Task brief
Write exactly the lines running from the start of the material below to the line that includes "1242x798 pixels.", and include no pictures.

Data in this exercise
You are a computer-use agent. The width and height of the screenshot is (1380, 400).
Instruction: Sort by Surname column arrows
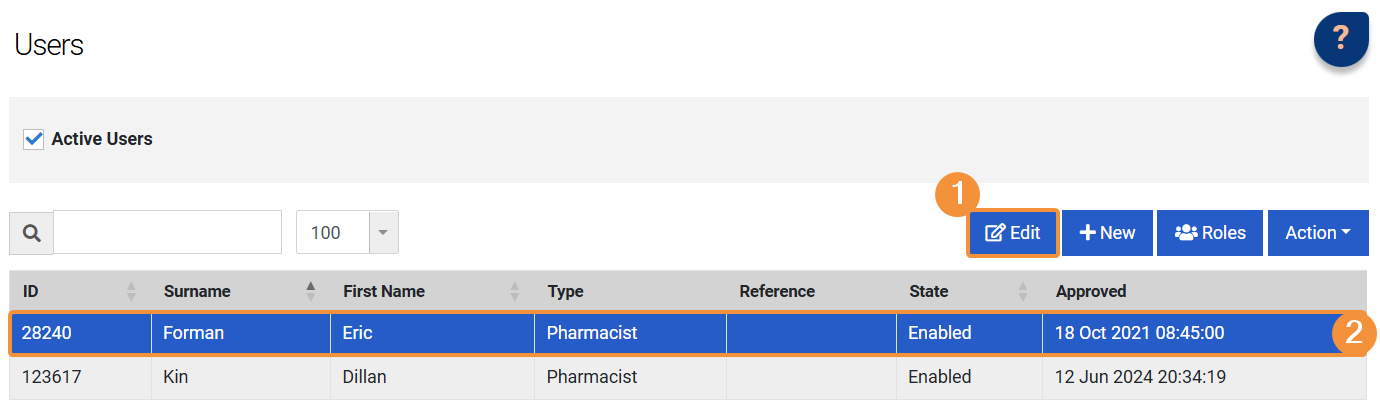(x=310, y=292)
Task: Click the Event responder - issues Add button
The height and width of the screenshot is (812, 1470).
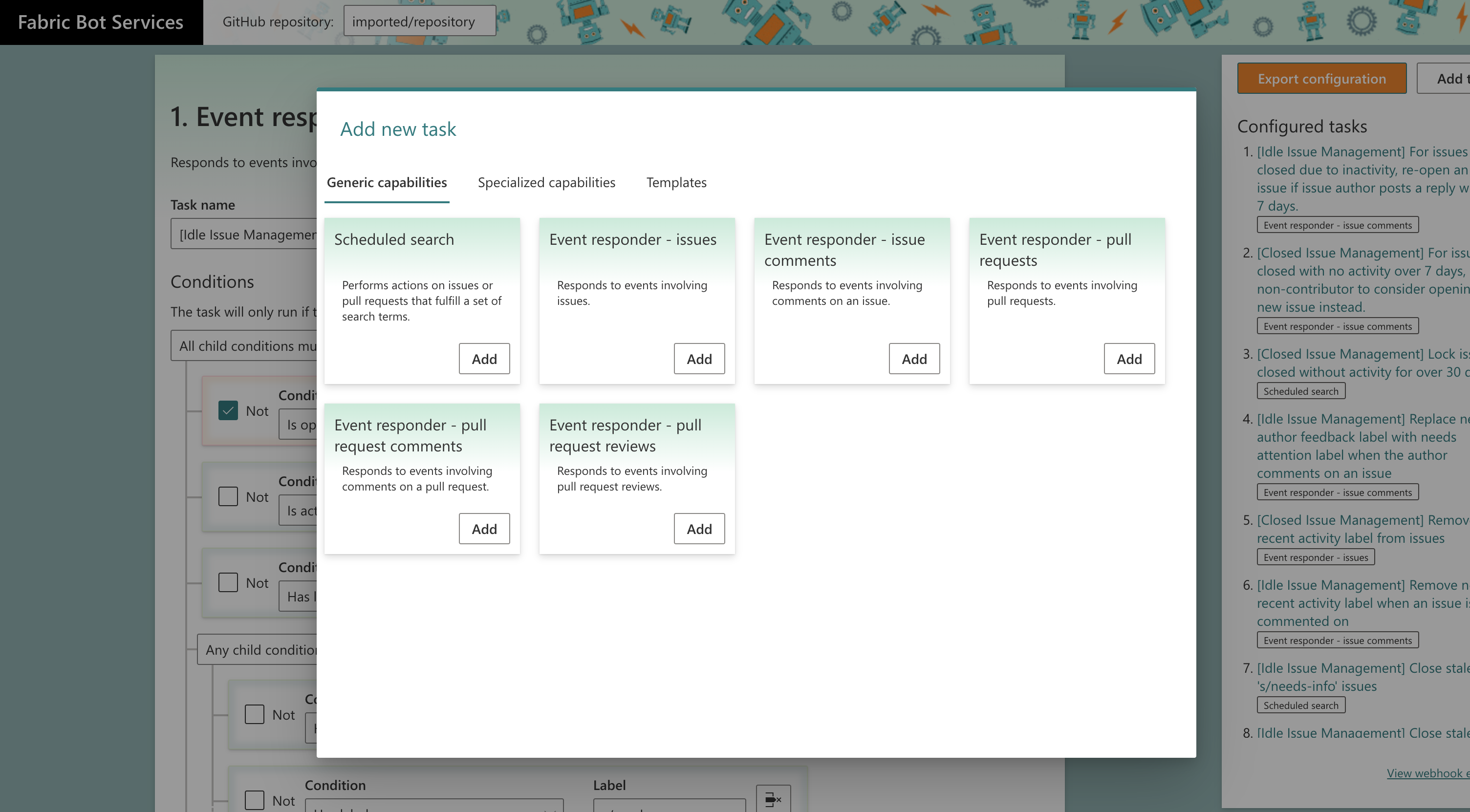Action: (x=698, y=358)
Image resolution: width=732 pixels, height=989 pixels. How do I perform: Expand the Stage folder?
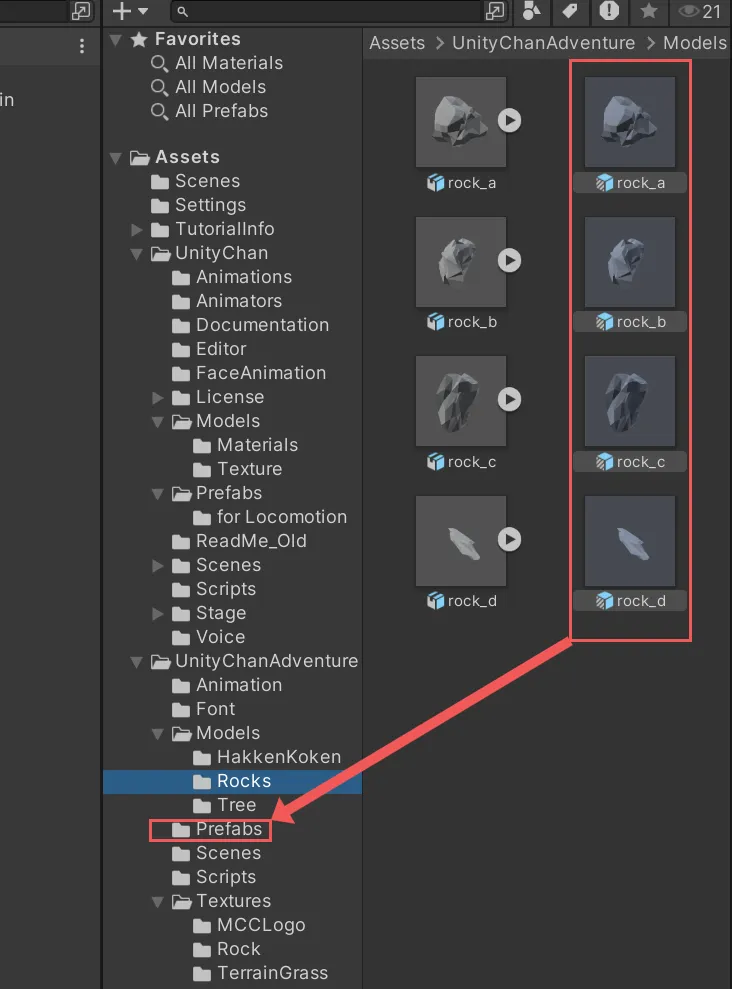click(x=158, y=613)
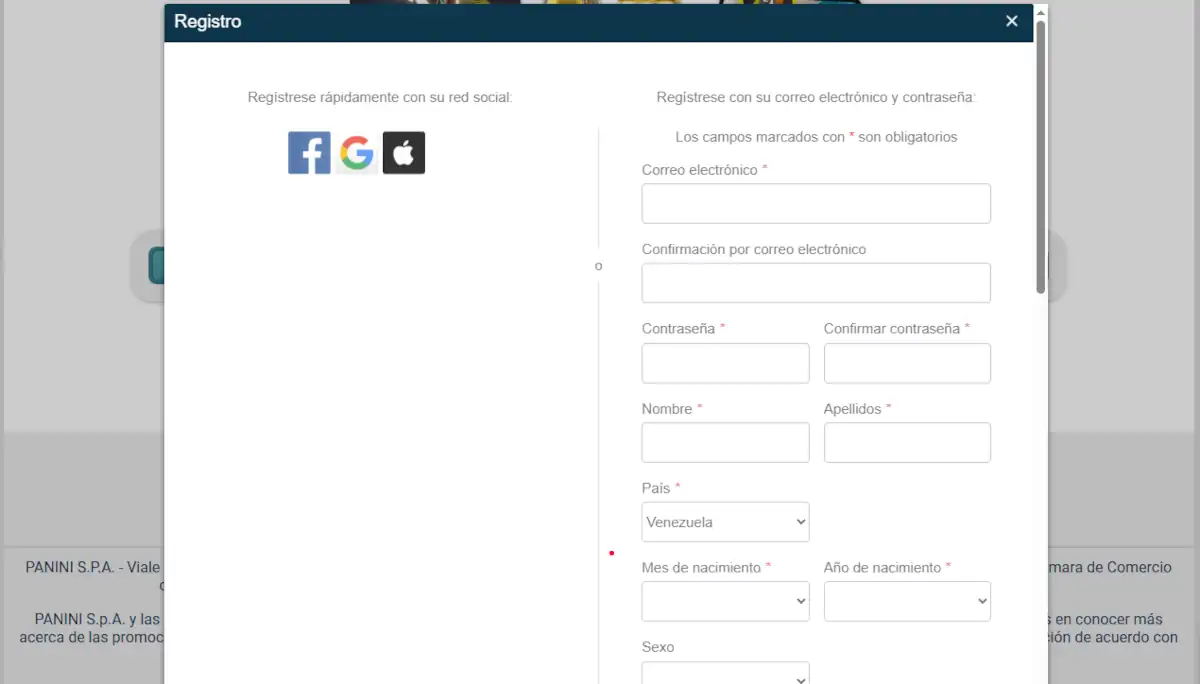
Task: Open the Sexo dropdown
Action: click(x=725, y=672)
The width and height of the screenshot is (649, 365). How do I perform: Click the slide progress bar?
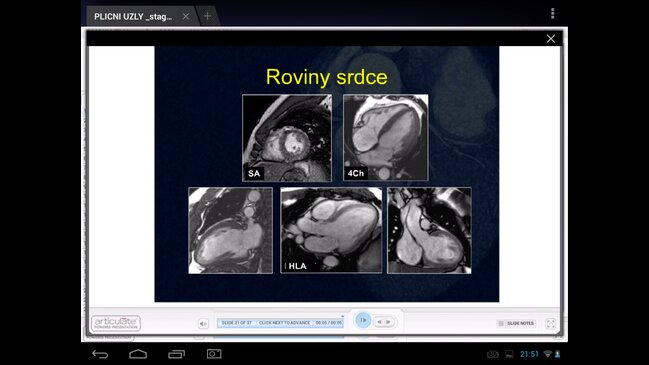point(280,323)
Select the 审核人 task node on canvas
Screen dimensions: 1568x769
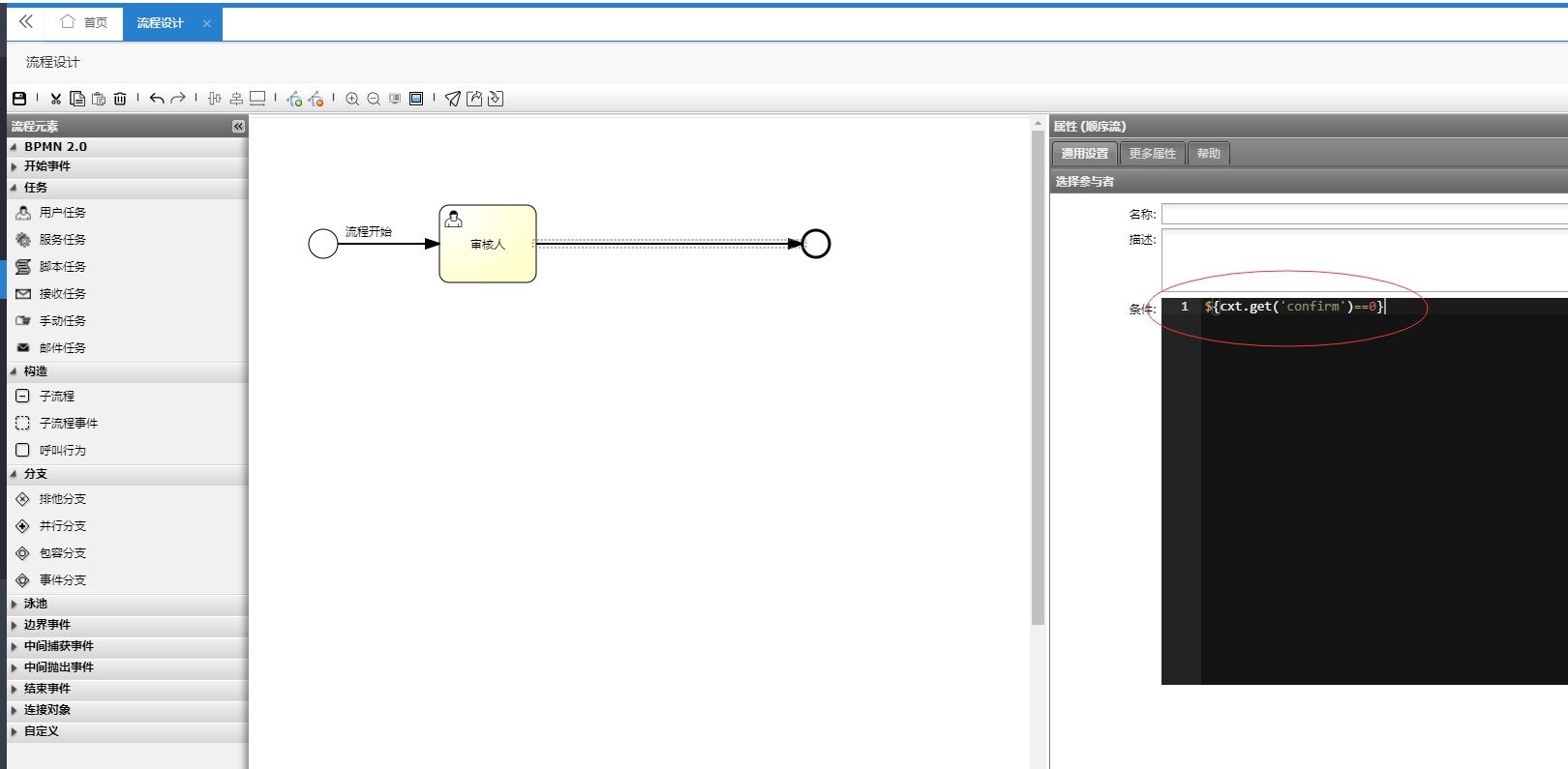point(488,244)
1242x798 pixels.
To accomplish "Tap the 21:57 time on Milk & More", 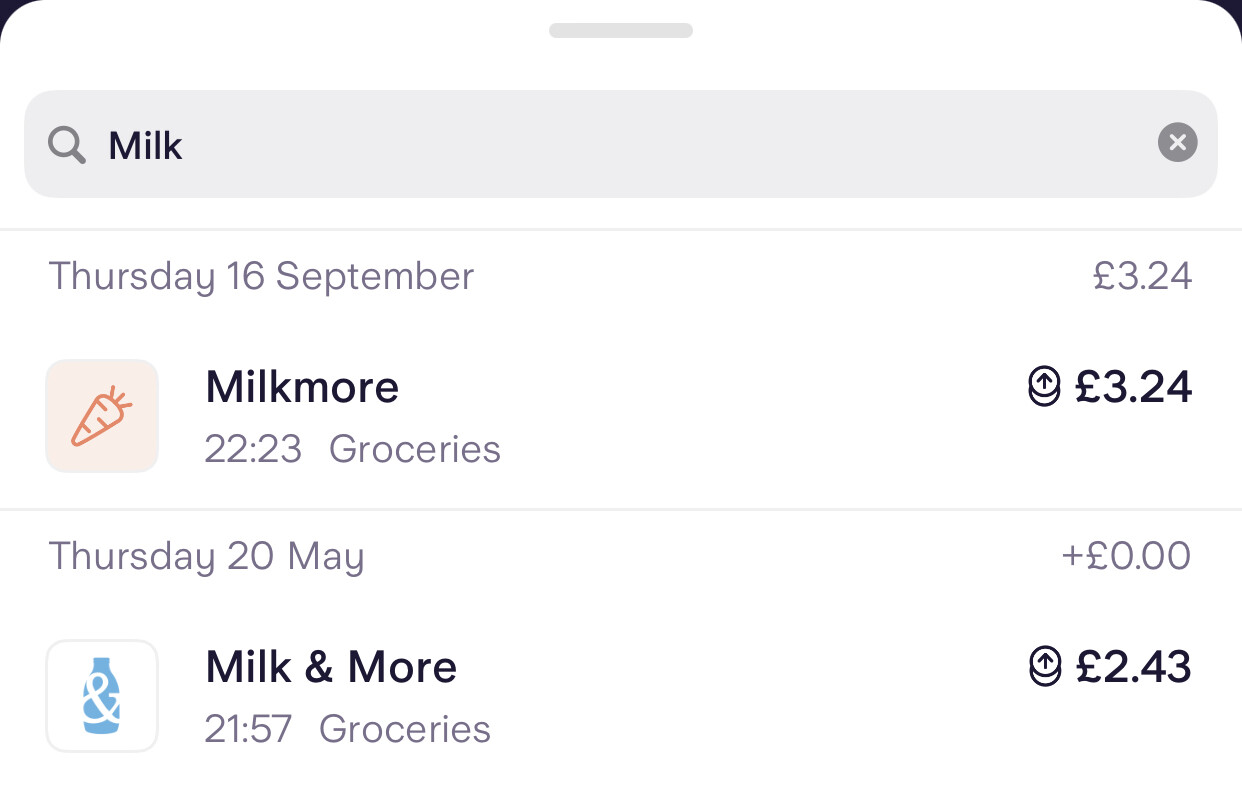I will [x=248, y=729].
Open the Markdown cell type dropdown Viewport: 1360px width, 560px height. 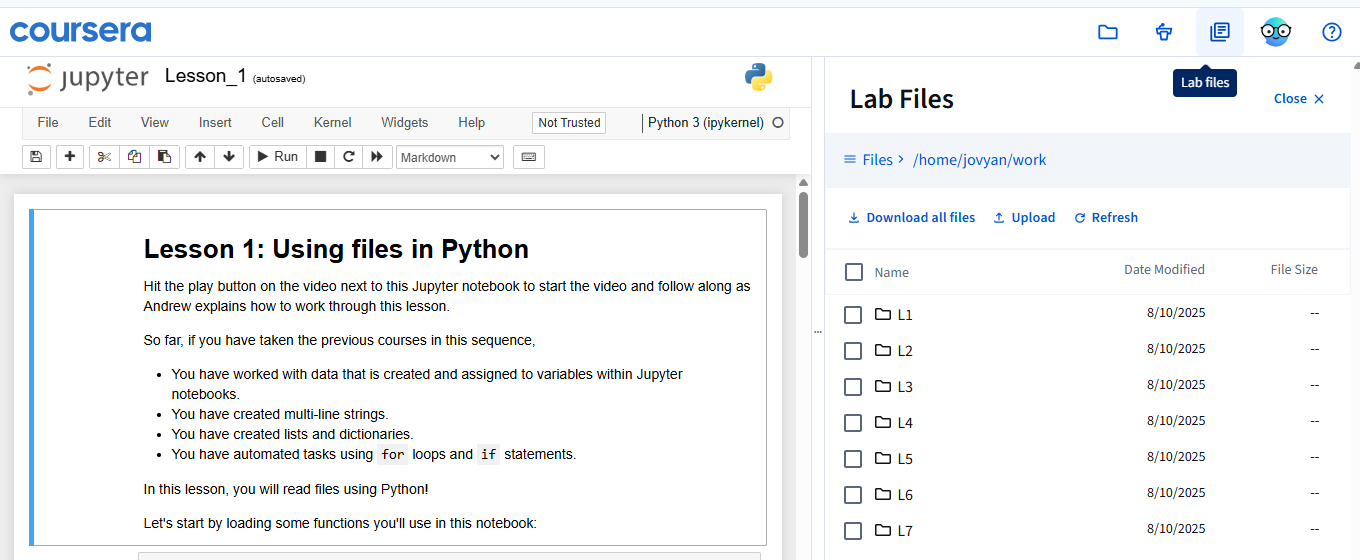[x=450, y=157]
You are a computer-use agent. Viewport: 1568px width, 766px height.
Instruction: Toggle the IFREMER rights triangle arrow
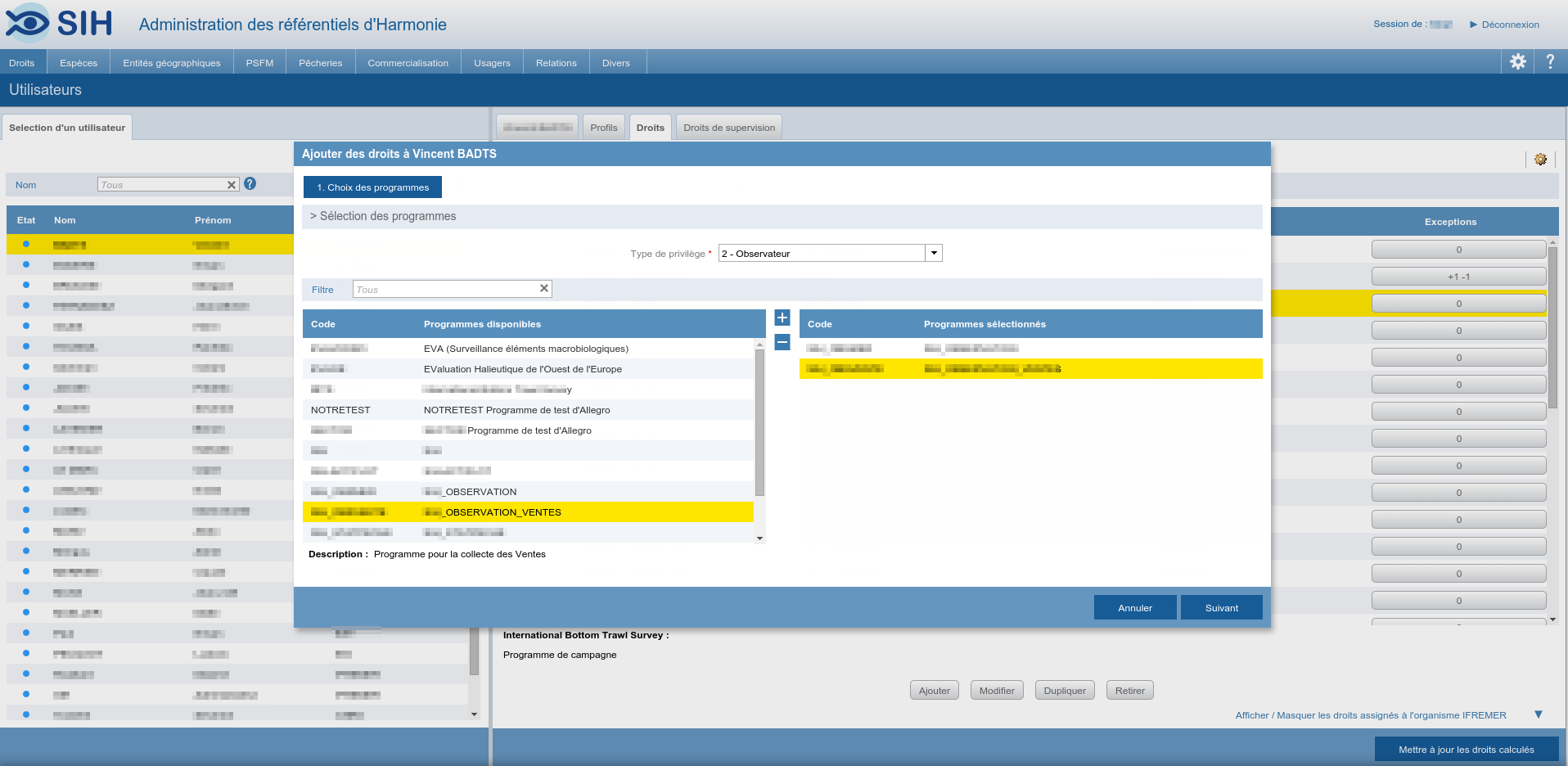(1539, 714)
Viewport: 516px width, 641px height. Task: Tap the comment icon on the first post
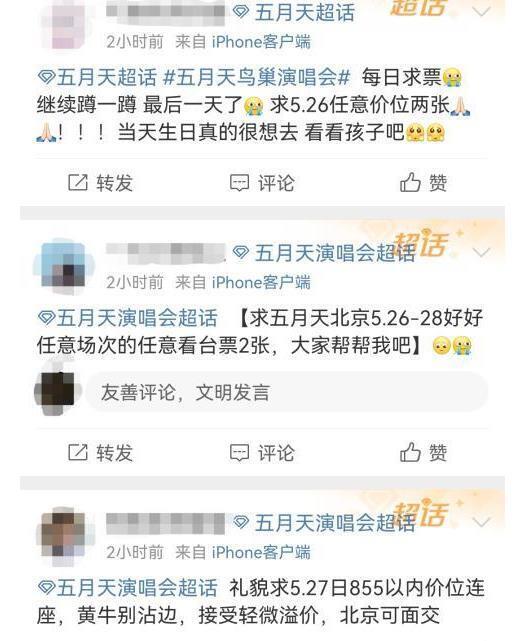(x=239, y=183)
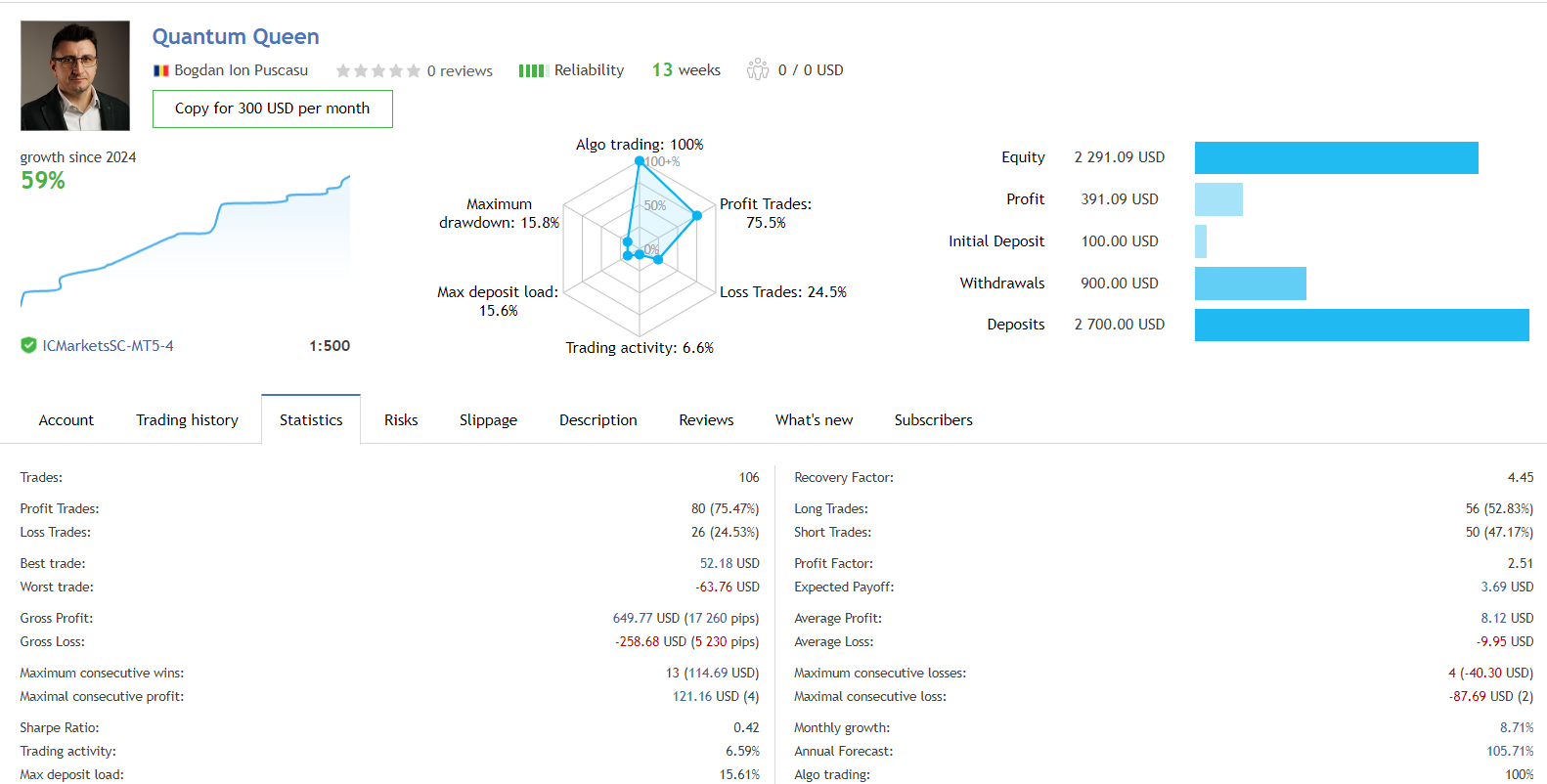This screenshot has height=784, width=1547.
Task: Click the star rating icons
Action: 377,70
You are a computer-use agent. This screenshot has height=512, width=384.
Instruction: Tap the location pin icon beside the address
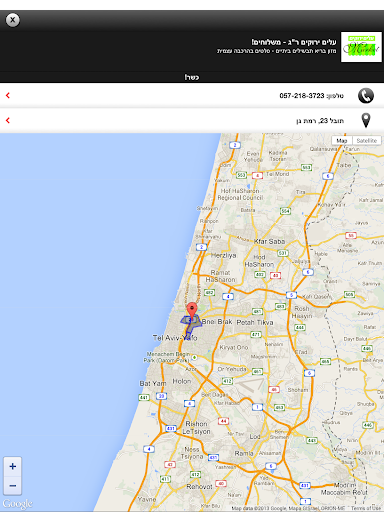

Answer to the problem
You are a computer-use agent. The width and height of the screenshot is (1380, 400).
Instruction: Sort by Surname column arrows
(x=310, y=292)
Task: Click the Event responder - issues Add button
The height and width of the screenshot is (812, 1470).
Action: (x=698, y=358)
Image resolution: width=732 pixels, height=989 pixels. How do I perform: Expand the Stage folder?
click(x=158, y=613)
Task: Open the Sexo dropdown
Action: click(x=725, y=672)
The width and height of the screenshot is (649, 365). How do I perform: Click the slide progress bar?
point(280,323)
Select the 审核人 task node on canvas
Screen dimensions: 1568x769
point(488,244)
1242x798 pixels.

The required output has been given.